[Entries from a collection]
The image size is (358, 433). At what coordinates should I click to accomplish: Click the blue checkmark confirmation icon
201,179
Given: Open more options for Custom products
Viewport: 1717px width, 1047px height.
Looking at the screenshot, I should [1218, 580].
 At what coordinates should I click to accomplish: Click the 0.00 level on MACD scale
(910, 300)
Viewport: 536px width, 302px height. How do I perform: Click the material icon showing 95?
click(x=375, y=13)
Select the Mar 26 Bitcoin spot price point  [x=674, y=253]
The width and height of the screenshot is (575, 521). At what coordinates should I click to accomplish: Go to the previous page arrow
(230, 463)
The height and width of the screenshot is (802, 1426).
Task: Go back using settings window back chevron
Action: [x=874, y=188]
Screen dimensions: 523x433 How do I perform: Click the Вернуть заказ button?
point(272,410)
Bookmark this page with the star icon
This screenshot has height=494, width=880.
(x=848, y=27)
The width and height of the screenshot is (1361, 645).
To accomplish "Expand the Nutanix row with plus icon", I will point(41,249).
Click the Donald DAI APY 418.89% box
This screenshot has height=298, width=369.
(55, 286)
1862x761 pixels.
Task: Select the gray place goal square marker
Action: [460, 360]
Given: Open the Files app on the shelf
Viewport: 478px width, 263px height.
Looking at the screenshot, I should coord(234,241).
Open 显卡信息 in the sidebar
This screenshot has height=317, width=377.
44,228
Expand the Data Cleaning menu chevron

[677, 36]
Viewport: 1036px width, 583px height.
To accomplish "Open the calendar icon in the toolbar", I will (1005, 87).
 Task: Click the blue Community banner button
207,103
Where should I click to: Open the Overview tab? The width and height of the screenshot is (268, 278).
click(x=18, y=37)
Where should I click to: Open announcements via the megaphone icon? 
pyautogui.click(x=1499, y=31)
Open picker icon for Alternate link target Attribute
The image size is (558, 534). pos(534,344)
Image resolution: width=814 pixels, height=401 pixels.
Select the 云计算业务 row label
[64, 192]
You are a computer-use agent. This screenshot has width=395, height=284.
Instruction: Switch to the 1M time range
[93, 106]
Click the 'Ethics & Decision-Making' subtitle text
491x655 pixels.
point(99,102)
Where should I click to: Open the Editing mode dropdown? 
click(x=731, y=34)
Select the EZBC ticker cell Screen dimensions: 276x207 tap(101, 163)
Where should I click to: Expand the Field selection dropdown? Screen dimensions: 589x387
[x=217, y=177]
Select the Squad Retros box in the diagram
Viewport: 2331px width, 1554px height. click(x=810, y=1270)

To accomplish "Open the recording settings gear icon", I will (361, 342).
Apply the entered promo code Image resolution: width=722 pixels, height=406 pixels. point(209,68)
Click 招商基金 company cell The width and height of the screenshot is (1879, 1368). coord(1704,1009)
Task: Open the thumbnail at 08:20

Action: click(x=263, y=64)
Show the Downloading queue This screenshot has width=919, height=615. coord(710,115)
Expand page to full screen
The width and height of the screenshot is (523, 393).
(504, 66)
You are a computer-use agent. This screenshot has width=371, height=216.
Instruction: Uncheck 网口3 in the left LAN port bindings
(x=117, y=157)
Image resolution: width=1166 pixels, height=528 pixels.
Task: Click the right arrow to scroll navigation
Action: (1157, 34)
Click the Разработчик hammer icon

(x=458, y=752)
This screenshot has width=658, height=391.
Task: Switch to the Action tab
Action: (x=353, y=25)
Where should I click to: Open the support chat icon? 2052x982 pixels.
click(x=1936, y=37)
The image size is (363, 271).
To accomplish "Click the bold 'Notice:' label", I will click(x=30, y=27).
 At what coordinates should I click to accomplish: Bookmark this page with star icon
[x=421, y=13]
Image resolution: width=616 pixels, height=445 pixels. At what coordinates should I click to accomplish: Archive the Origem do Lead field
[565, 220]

Work instructions => Please give the entries above again, replacing "Where should I click to" with "Where do I click to" everywhere and changing nothing else.

Worked answer =>
The image size is (358, 433). At what coordinates should I click to accomplish: Click the blue checkmark confirmation icon
201,179
Given: Open more options for Custom products
Viewport: 1717px width, 1047px height.
Looking at the screenshot, I should [1218, 580].
 At what coordinates should I click to accomplish: Click the 0.00 level on MACD scale
(910, 300)
Viewport: 536px width, 302px height. How do I perform: Click the material icon showing 95?
click(x=375, y=13)
Select the Mar 26 Bitcoin spot price point  [x=674, y=253]
The width and height of the screenshot is (575, 521). At what coordinates should I click to accomplish: Go to the previous page arrow
(230, 463)
The height and width of the screenshot is (802, 1426).
Task: Go back using settings window back chevron
Action: [x=874, y=188]
Screen dimensions: 523x433 How do I perform: Click the Вернуть заказ button?
point(272,410)
Bookmark this page with the star icon
This screenshot has height=494, width=880.
(x=848, y=27)
The width and height of the screenshot is (1361, 645).
To accomplish "Expand the Nutanix row with plus icon", I will point(41,249).
Click the Donald DAI APY 418.89% box
This screenshot has height=298, width=369.
(55, 286)
1862x761 pixels.
Task: Select the gray place goal square marker
Action: [460, 360]
Given: Open the Files app on the shelf
Viewport: 478px width, 263px height.
Looking at the screenshot, I should coord(234,241).
Open 显卡信息 in the sidebar
This screenshot has height=317, width=377.
44,228
Expand the Data Cleaning menu chevron

[677, 36]
Viewport: 1036px width, 583px height.
To accomplish "Open the calendar icon in the toolbar", I will (1005, 87).
 Task: Click the blue Community banner button
207,103
Where do I click to: Open the Overview tab? The width and height of the screenshot is (268, 278).
click(x=18, y=37)
Where do I click to: Open announcements via the megaphone icon? 
pyautogui.click(x=1499, y=31)
Open picker icon for Alternate link target Attribute
The image size is (558, 534). pos(534,344)
Image resolution: width=814 pixels, height=401 pixels.
Select the 云计算业务 row label
[64, 192]
You are a computer-use agent. This screenshot has width=395, height=284.
Instruction: Switch to the 1M time range
[93, 106]
Click the 'Ethics & Decision-Making' subtitle text
491x655 pixels.
point(99,102)
Where do I click to: Open the Editing mode dropdown? 
click(x=731, y=34)
Select the EZBC ticker cell Screen dimensions: 276x207 tap(101, 163)
Where do I click to: Expand the Field selection dropdown? Screen dimensions: 589x387
[x=217, y=177]
Select the Squad Retros box in the diagram
Viewport: 2331px width, 1554px height. click(x=810, y=1270)

To accomplish "Open the recording settings gear icon", I will (361, 342).
Apply the entered promo code Image resolution: width=722 pixels, height=406 pixels. point(209,68)
Click 招商基金 company cell The width and height of the screenshot is (1879, 1368). coord(1704,1009)
Task: Open the thumbnail at 08:20

Action: click(x=263, y=64)
Show the Downloading queue This screenshot has width=919, height=615. coord(710,115)
Expand page to full screen
The width and height of the screenshot is (523, 393).
(504, 66)
You are a computer-use agent. This screenshot has width=371, height=216.
Instruction: Uncheck 网口3 in the left LAN port bindings
(x=117, y=157)
Image resolution: width=1166 pixels, height=528 pixels.
Task: Click the right arrow to scroll navigation
Action: (1157, 34)
Click the Разработчик hammer icon

(x=458, y=752)
This screenshot has width=658, height=391.
Task: Switch to the Action tab
Action: (x=353, y=25)
Where do I click to: Open the support chat icon? 2052x982 pixels.
click(x=1936, y=37)
The image size is (363, 271).
To accomplish "Click the bold 'Notice:' label", I will click(x=30, y=27).
 At what coordinates should I click to accomplish: Bookmark this page with star icon
[x=421, y=13]
Image resolution: width=616 pixels, height=445 pixels. At what coordinates should I click to accomplish: Archive the Origem do Lead field
[565, 220]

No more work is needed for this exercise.